Exercise prompt: Determine how many lines in the entries below contain "task", and output only that number.

Source material:

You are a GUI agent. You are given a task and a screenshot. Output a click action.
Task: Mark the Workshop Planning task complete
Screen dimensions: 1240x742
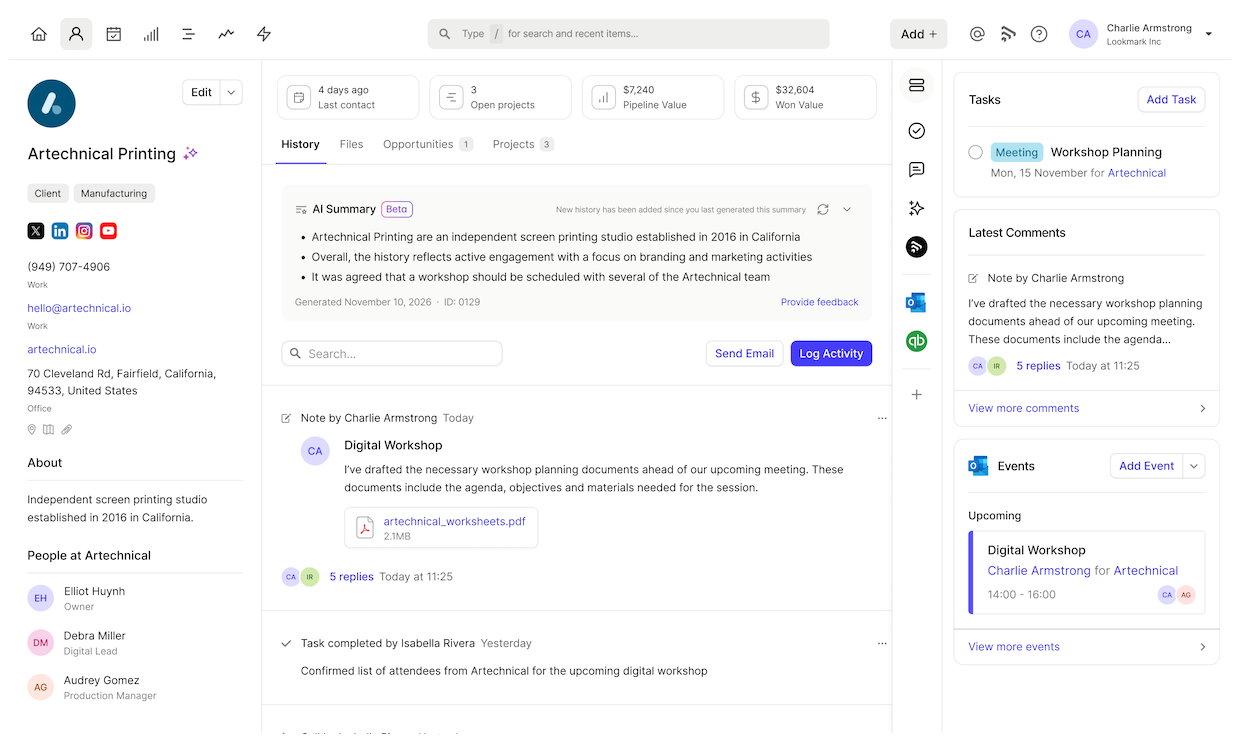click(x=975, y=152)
...
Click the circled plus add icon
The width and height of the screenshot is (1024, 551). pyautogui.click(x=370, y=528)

Result of this exercise: 2